Sometimes I feel as though I could lock myself in a room and do nothing but file complaints on behalf of vanishing species. Sometimes I wonder if my work has any positive effect, or if it’s too late after all. Most of the time I try to manage the sense of urgency that comes with my work, reminding myself that I have a life too and that this is my job, not my life.

Still, it’s mighty nerve-wracking to wait.

Here is the press release from last month’s case.

Diving down the rabbit hole…

Today I went to work at my favorite community center/coffee house. After the great loss of the laptop yesterday I spent frenzied minutes trying to come up with a quick money making scheme only to realize that working my ass off on the plans already under way is a more likely way to get Lee a laptop sooner, rather than later.
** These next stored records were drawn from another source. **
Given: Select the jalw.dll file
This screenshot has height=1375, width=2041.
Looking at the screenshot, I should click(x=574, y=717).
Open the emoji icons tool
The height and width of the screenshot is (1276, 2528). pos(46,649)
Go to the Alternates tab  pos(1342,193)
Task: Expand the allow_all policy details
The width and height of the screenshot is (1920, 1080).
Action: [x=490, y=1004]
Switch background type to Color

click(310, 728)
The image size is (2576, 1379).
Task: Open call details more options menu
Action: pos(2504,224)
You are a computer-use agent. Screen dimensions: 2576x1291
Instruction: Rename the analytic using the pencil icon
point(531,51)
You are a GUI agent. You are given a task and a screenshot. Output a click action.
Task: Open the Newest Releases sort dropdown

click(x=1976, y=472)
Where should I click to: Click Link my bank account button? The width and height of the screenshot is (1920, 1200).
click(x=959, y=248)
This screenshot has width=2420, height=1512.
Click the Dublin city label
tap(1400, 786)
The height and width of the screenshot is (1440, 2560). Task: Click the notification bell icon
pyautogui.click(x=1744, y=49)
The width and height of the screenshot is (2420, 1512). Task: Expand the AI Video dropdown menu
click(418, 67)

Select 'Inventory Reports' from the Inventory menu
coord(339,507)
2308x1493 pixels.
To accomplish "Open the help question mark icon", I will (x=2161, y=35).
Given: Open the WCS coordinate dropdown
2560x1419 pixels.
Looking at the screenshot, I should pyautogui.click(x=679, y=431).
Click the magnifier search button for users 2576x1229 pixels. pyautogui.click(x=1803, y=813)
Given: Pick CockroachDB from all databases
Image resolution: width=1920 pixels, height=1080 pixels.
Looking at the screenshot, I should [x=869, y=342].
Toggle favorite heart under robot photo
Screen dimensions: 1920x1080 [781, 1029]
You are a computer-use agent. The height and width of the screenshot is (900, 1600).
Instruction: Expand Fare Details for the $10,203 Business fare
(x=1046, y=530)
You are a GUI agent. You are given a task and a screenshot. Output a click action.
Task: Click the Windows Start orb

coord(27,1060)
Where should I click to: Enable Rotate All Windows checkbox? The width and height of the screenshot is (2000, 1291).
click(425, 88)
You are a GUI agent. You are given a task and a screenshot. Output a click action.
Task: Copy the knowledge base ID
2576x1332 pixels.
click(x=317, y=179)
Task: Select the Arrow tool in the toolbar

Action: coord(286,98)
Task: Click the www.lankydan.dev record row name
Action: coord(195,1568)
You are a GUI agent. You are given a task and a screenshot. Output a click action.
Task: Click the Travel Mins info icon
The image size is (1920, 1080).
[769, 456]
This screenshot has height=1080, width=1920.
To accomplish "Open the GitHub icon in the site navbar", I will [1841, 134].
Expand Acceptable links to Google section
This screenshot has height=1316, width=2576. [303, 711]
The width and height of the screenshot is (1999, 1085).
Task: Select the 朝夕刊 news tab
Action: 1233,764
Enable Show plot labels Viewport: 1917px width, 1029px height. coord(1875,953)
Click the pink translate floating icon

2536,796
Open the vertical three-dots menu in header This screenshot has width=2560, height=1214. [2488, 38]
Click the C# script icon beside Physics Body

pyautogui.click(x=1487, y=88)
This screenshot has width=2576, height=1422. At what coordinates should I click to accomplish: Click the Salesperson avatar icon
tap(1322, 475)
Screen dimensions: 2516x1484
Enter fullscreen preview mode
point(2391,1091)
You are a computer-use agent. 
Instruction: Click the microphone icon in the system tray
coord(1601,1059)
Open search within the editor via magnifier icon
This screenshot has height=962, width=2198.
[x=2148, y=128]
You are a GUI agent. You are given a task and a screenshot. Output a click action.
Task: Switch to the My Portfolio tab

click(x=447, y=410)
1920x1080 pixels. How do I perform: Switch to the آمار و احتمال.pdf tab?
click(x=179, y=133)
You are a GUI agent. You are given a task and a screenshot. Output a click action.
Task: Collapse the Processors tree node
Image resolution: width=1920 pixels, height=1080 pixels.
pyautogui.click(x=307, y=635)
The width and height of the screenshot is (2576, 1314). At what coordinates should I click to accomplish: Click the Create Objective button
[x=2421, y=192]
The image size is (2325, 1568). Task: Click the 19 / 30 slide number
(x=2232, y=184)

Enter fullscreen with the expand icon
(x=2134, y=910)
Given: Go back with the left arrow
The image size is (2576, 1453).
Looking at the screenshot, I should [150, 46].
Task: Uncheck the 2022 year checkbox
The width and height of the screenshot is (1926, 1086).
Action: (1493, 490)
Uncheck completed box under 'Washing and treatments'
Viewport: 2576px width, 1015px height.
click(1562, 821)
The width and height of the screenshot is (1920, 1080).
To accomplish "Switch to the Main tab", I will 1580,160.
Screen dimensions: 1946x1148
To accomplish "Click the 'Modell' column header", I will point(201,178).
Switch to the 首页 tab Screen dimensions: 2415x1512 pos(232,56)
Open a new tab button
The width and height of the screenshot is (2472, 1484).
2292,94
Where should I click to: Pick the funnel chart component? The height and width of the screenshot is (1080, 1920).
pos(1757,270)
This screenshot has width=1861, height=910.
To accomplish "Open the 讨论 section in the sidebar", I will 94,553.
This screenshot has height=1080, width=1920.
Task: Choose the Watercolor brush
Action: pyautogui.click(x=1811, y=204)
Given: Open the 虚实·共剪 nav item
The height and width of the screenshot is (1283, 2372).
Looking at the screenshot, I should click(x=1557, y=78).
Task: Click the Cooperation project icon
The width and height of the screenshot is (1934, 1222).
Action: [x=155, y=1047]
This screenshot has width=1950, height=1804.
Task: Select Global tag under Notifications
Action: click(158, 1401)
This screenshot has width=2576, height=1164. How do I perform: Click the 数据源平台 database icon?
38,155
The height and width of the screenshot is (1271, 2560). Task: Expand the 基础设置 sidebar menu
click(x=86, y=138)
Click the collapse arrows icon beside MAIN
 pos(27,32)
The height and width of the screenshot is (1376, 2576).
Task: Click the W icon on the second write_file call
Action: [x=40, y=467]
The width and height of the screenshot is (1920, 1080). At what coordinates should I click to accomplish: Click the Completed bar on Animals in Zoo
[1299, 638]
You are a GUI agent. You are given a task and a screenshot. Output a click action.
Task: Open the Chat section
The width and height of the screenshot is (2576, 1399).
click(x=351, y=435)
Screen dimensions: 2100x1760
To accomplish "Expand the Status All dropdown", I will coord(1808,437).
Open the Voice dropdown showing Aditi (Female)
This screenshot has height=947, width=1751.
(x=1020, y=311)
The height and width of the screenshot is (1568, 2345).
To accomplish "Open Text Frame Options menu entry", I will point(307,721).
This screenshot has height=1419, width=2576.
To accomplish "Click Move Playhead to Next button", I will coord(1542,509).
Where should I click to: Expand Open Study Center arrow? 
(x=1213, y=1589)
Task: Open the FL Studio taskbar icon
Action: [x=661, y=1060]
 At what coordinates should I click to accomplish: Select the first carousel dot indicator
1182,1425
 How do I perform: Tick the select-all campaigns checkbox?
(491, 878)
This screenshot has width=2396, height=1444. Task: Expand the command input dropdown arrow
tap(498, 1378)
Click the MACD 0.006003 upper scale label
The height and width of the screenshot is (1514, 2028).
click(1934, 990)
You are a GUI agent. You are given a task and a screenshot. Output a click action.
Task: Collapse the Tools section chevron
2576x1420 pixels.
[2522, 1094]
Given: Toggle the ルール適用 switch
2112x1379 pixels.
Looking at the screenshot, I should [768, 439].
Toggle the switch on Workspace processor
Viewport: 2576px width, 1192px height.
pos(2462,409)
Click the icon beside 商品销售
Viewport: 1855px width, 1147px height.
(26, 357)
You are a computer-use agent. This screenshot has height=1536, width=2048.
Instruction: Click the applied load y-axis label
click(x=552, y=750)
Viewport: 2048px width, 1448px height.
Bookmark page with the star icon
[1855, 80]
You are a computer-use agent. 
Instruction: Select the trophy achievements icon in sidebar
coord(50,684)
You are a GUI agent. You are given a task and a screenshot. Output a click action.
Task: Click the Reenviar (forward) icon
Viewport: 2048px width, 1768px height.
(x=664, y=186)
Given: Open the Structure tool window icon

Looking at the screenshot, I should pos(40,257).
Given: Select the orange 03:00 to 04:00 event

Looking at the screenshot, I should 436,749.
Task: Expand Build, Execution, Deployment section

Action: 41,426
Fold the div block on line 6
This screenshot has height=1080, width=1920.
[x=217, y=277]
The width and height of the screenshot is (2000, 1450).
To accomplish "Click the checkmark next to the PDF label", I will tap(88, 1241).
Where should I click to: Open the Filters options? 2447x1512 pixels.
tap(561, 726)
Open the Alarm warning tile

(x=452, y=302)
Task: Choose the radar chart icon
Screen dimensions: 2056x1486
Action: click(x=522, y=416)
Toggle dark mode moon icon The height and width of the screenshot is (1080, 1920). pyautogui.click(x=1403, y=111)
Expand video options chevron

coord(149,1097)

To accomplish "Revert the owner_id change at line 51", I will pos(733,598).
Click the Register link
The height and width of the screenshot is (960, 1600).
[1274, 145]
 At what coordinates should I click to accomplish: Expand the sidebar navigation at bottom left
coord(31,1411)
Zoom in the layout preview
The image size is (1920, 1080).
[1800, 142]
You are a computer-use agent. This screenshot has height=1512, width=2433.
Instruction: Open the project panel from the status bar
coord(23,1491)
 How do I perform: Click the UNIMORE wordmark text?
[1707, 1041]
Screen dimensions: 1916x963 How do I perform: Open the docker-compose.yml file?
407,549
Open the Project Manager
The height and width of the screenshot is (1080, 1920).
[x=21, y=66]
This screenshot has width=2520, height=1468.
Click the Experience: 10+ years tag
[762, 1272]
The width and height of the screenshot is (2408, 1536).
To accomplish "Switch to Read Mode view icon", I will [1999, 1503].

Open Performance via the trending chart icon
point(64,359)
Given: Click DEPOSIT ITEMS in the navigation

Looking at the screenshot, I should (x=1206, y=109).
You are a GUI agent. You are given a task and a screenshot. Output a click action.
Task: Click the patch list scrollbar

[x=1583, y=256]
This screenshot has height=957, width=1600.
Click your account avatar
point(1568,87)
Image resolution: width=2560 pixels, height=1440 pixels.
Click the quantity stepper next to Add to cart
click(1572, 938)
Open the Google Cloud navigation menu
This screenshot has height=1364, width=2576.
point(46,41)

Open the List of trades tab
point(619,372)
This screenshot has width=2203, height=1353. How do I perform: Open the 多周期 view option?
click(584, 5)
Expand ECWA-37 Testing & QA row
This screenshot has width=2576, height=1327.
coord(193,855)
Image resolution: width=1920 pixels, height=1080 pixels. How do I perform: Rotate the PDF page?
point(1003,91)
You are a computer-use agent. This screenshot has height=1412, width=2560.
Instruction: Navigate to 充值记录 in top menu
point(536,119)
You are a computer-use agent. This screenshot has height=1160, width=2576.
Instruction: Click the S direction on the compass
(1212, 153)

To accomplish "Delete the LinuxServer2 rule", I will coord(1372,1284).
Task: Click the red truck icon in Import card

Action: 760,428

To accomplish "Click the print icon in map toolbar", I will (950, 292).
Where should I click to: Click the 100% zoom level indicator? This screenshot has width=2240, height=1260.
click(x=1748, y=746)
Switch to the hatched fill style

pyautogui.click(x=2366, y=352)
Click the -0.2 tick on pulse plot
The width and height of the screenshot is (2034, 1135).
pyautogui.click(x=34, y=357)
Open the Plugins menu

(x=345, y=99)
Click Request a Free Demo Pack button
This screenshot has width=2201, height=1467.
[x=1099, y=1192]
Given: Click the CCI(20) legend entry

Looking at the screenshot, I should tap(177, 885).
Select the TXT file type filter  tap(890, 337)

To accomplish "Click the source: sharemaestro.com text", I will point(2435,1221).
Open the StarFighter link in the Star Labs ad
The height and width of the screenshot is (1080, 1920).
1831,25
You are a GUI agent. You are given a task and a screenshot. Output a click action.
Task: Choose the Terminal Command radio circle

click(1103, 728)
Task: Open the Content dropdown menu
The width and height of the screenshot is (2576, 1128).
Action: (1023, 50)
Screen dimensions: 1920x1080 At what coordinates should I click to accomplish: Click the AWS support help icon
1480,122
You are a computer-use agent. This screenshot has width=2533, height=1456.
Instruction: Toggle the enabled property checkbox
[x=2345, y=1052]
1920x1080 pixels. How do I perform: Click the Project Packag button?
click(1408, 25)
So this morning, infused with a new sense of purpose, off into the land of legal research I went.

One of the things I love about research is the sense of archaelogy I get when I am stuck in the middle of it. I often feel as though I am digging into the vastness of the earth, dusting off bits of information one moldy bit at a time and trying to piece together bits of information into a picture that turns into a cognizant legal claim. Today was a total Indiana Jones day. At one point in time I was buried under my laptop, fifteen tabs open in firefox, shifting back and forth between scientific publications about various types of insects and looking for references to the de-watering of the Ogallala Aquifer. I briefly wondered if my clients would be better served by an entomologist turned lawyer while I tried to understand the classification language I was sorting through.

Finally, glinting out from within the internet dust, there was an article I could use as a starting point to my claim! Success!! I delicately removed it from the pile of detritus surrounding it and emailed it to myself, feeling triumphant and happy that my diligence had been rewarded.

Of course tomorrow I have to look up the articles behind that article, so I will have to break out my virtual dust brush and leather brim hat once again.